This December, global climate negotiators will convene in the United Arab Emirates for the eagerly anticipated COP28 summit, the 28th meeting of the Conference of Parties. These international climate talks are considered pivotal in the fight against climate change, yet doubts and skepticism loom over the event, primarily due to the choice of its leadership.
In a surprising move that ignited fierce debate, the UAE announced earlier this year that Sultan Ahmed al-Jaber, the CEO of the state-owned Abu Dhabi National Oil Co. (ADNOC), would be appointed as the president-designate of COP28. This decision bestowed significant influence over the summit’s agenda upon a figure deeply associated with the fossil fuel industry.
Leading political figures in the United States and Europe promptly called for al-Jaber’s resignation, arguing that his ties to the fossil fuel sector represented a disturbing capture of the United Nations climate process.
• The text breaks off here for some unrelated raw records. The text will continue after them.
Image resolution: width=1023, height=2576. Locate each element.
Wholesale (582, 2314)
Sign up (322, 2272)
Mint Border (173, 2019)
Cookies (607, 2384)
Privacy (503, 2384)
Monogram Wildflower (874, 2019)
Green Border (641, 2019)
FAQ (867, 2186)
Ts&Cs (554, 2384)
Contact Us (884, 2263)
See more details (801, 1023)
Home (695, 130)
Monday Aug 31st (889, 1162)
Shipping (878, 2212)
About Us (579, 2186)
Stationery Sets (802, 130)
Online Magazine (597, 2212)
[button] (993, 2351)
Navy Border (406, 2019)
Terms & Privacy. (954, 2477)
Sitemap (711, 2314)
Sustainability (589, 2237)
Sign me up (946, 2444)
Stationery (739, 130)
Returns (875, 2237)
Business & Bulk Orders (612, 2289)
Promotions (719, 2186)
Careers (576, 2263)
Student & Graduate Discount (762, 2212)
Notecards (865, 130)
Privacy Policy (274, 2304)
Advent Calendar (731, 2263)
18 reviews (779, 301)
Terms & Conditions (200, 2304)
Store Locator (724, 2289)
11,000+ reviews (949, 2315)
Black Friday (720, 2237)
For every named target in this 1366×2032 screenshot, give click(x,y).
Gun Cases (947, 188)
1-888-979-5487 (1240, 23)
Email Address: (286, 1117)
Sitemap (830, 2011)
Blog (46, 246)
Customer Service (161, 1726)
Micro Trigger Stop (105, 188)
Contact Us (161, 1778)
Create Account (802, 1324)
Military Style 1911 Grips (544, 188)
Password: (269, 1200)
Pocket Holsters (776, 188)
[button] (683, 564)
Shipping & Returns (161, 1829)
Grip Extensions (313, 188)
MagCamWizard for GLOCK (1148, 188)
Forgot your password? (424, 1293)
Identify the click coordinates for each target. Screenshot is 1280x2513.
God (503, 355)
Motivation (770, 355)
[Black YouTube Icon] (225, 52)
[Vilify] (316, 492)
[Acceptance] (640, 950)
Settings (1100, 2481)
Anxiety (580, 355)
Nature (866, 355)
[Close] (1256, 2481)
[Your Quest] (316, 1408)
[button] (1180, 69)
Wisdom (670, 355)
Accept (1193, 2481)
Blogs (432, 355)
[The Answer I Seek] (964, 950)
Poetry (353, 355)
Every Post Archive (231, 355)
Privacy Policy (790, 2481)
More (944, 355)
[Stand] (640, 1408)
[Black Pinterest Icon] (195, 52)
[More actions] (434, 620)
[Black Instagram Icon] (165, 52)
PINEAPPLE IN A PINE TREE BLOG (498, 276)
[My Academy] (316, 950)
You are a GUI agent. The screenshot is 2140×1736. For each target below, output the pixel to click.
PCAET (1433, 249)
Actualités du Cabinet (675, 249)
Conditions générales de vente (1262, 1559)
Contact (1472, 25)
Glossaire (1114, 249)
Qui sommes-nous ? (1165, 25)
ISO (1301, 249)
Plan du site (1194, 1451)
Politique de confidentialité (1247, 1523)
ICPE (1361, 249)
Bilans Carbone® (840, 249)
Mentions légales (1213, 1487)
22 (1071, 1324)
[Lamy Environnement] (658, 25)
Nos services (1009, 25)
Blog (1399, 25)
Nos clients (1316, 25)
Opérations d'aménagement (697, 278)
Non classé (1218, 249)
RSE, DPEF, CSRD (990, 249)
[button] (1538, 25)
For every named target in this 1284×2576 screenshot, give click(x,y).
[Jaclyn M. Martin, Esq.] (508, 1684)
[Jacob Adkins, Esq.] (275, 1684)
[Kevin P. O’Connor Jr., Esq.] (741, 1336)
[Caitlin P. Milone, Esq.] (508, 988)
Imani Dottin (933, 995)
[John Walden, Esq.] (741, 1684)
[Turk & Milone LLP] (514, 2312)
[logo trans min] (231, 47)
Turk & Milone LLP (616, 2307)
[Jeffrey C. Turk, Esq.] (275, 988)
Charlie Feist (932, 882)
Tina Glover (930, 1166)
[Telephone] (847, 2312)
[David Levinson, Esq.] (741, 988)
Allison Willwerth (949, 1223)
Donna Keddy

Former U.S. Vice President Al Gore asserted that the fossil fuel interests had, to a concerning extent, infiltrated the COP leadership by placing the CEO of one of the world’s largest oil companies at the helm of COP28.
Certainly, concerns about the influence of fossil fuel industries in impeding climate-friendly policies are not unfounded. Extensive evidence indicates that major fossil fuel corporations were aware of the climate-altering consequences of their products for decades but actively sought to deny climate science and thwart climate policies.
Nevertheless, the calls to boycott COP28 and depose al-Jaber as its leader have sparked a divisive debate. These calls challenge the integrity of the United Nations climate negotiations and potentially overlook the opportunities within the COP28 agenda. Before delving deeper into the controversy, it is essential to understand the process by which COP presidents are appointed.
The selection of the host country for a COP summit is managed through a democratic rotation among six regions, as outlined by the United Nations. Within each region, member countries collaborate to choose their representative, who subsequently makes their case. The decision is then assessed and confirmed by the secretariat responsible for overseeing the U.N. Framework Convention on Climate Change.
In the case of COP28, the Asia-Pacific region, characterized by a diverse mix of developing nations, endorsed the United Arab Emirates and Sultan Ahmed al-Jaber as their representatives. However, the decision has faced criticism, especially in light of the UAE’s position as one of the world’s largest oil-producing nations.
For some developing nations in the Global South, the idea of transitioning away from fossil fuels, a notion fervently advocated by numerous activist groups and nations heading into COP28, appears not only challenging but potentially detrimental to their economic development prospects.
The selection of the UAE and al-Jaber raises concerns about the influence of oil-producing nations in shaping climate policy. Critics argue that having a leader from such a nation in a position of power could compromise the credibility and effectiveness of the summit. They believe al-Jaber’s leadership might favor fossil fuel interests over the global imperative to combat climate change.
Indeed, the controversy surrounding al-Jaber’s appointment underscores a fundamental dilemma faced by the international community. On one hand, the imperative to combat climate change is undeniable, and rapid transitions away from fossil fuels are essential. On the other hand, many developing nations rely on these resources for economic stability, and their concerns must not be overlooked in pursuing global climate goals.
Moreover, the COP28 agenda holds immense potential for addressing these complex challenges. It offers an opportunity for nations to come together, share ideas, and forge partnerships that can pave the way for a sustainable, equitable energy transition. The global community should not lose sight of the fact that COP28 represents a critical platform for cooperative action, and boycotting it could hinder progress on this pressing issue.